NAIROBI, Kenya – In response to the escalating issue of unpaid bills, the Public Sector Accounting Standards Board (PSASB) has announced a strategic shift to the accrual accounting system for both national and county governments. This move, endorsed by the Cabinet, is expected to address the longstanding challenge of pending payments that have significantly impacted various government sectors and small businesses.

According to Kenya News Agency, the transition to accrual accounting marks a crucial step toward rectifying the current financial reporting system’s deficiencies, which have contributed to the accumulation of pending bills. Unlike the traditional cash-based approach, the accrual system recognizes transactions at the time they occur, providing a more accurate financial picture and facilitating better management of public resources.

The shift aims to improve transparency and accountability within government financial practices by including all liabilities, such as outstanding bills, on balance sheets. This method is anticipated to enhance the process of recording, verifying, and settling financial obligations, thereby benefiting various stakeholders, including contractors and small business owners affected by payment delays.
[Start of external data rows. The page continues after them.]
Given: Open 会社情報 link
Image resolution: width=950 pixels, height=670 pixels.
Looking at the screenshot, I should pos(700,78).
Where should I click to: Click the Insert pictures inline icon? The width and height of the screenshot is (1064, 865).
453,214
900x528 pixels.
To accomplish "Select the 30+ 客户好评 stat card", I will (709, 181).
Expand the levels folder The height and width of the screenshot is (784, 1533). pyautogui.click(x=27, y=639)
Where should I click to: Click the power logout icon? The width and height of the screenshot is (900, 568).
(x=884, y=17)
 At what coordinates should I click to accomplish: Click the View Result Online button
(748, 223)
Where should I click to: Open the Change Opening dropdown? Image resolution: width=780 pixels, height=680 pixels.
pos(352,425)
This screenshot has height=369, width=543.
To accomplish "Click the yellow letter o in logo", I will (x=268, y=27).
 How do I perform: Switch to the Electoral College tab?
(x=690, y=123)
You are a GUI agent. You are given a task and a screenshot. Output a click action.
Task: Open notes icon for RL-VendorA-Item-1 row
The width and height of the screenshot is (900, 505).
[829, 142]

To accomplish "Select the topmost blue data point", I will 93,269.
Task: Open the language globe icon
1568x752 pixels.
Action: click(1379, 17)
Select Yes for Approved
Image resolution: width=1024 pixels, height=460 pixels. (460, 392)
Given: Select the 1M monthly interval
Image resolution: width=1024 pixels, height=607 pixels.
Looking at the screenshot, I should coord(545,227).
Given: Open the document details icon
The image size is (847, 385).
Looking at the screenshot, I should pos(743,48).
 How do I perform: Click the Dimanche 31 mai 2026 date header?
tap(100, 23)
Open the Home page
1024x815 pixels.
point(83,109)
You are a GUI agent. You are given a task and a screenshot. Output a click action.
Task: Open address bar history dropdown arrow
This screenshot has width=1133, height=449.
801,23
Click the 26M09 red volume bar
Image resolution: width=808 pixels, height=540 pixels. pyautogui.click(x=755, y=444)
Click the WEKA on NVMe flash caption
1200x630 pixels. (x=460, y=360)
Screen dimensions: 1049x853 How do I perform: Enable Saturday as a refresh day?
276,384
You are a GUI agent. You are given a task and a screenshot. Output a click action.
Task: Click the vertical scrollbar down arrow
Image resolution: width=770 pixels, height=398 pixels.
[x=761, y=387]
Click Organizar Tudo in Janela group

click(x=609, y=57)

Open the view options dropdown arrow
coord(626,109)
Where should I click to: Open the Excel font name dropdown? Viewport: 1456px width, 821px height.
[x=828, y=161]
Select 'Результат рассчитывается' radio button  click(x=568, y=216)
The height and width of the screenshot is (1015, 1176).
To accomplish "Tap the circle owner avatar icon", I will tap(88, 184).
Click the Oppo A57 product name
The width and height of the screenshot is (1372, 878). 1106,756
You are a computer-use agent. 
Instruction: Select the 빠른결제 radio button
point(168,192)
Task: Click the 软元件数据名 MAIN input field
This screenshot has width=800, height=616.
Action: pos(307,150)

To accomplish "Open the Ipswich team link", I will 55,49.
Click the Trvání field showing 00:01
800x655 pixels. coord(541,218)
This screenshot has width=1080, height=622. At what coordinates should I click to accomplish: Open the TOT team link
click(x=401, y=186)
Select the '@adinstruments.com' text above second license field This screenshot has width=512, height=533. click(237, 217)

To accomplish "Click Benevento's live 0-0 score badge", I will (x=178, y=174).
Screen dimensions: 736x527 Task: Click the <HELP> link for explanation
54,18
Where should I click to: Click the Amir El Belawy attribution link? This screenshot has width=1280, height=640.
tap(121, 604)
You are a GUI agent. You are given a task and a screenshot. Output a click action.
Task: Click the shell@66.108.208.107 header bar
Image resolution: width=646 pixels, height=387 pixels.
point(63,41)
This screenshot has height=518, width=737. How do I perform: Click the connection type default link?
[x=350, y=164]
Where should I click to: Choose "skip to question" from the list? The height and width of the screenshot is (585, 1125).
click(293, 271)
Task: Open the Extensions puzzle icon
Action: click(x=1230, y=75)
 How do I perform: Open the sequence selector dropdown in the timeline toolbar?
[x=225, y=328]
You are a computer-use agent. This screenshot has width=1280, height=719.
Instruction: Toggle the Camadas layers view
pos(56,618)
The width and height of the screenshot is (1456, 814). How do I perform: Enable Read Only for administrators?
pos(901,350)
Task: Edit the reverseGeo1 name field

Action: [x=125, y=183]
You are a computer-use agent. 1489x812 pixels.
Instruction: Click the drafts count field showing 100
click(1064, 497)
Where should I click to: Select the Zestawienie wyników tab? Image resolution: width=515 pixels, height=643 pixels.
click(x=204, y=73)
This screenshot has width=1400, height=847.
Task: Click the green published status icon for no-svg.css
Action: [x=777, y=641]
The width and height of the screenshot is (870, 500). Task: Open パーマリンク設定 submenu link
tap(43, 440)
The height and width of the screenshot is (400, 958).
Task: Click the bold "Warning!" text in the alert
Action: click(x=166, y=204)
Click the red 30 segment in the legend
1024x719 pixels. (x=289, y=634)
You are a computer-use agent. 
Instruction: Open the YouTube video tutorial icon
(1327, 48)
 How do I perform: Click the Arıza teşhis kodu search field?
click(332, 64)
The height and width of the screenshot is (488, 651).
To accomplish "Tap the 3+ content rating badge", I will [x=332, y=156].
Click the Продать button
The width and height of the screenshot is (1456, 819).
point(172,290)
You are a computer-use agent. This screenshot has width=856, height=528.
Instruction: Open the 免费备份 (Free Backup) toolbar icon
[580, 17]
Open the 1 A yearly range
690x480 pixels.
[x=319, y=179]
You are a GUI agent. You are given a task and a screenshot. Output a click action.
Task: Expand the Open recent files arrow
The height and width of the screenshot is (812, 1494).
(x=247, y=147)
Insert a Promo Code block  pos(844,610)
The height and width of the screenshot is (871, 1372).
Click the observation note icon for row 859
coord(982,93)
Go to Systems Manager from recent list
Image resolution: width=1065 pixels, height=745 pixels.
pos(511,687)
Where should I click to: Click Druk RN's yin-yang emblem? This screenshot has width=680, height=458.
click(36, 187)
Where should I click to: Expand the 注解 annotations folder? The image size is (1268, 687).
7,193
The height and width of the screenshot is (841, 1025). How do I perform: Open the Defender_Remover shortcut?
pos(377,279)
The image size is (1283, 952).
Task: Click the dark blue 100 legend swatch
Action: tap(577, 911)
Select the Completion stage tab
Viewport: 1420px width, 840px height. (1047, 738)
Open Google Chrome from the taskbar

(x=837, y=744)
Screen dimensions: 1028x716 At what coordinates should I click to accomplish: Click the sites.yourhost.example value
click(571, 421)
During a recent sensitization event for accounting officers, Nduatih highlighted the significance of this reform in addressing the persistent issue of pending bills, which undermines the country’s economic stability and the viability of small enterprises. He also emphasized that the new system would facilitate more effective oversight by allowing timely audits and reviews by the Auditor General and parliamentary committees.

The implementation of accrual accounting is also set to standardize financial reporting across government entities, encouraging investment by providing a clearer fiscal picture to domestic and international investors. PSASB CEO Georgina Muchina noted that prioritizing pending bills under this system is expected to restore confidence in government financial reporting.

As part of the initiative to ensure a smooth transition, several measures are being undertaken, including updates to financial management information systems and asset valuations. Tana River County’s Executive Member for Finance, Brenda Mokaya, endorsed the new system, acknowledging its potential to alleviate the burden of accumulated bills at the county level and enhance fiscal responsibility.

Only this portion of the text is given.